Rethinking environmental rights: climate change, conservation and the ECJ (P. Sands)

Author

Professor Philippe Sands QC (Lecture)

Keywords

Environmental rights; climate change; conservation; Christopher Stone; anthropocentric; standing (locus standi); NGOs; Principle 10 UNRCED (Rio); European Court of Justice; Aarhus Convention; lack of legal accountability.

Abstract

The article was initially a lecture given at the David Hall Memorial Lecture (11th June 2008).

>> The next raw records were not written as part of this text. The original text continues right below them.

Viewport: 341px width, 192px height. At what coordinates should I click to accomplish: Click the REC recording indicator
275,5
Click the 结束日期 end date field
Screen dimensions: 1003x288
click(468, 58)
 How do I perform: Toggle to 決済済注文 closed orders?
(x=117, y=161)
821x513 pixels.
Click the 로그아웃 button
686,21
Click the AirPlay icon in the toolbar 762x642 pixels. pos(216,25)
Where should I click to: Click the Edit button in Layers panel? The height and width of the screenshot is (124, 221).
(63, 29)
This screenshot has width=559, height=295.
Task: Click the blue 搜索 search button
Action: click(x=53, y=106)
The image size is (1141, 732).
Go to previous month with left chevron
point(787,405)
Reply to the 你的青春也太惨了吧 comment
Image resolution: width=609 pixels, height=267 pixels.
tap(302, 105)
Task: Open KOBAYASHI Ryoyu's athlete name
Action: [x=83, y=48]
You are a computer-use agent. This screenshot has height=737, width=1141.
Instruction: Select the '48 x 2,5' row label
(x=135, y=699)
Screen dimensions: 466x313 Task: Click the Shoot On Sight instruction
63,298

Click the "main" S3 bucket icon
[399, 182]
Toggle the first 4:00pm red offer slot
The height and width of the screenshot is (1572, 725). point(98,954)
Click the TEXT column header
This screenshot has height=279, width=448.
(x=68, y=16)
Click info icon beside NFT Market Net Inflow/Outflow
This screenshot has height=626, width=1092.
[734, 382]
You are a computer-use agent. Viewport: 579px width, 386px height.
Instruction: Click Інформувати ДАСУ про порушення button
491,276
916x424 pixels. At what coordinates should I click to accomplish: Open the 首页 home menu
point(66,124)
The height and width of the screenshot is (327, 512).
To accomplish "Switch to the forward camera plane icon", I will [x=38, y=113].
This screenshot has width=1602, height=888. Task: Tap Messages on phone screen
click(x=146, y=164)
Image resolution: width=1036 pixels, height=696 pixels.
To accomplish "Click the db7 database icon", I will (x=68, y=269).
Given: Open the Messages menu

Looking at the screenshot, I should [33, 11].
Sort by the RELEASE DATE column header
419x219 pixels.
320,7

It commences by referring to Stones seminal article ‘Should trees have standing’ (available on GNHRE) and hence reveals that rights to protect the environment are problematic from a conservationists standpoint as such rights are anthropocentric in nature. When the state fails to protect the environment who has standing to bring proceedings? Although in England and Wales the law has come a long way to allow NGOs and individuals standing to bring an action to challenge a ‘failure of the state to give effect to its environmental obligations’ this is unfortunately not the position in the European Court of Justice. Despite flouting the Principles and Articles of both binding treaties and ‘soft law’ documents the European Community institutions continue to deny the concerned individual and NGOs the right to protect the environment.

Citation

(2008) 20(3) Environmental Law and Management, 120-126.

Paper

Rethinking environmental rights: climate change, conservation and the European Court of Justice.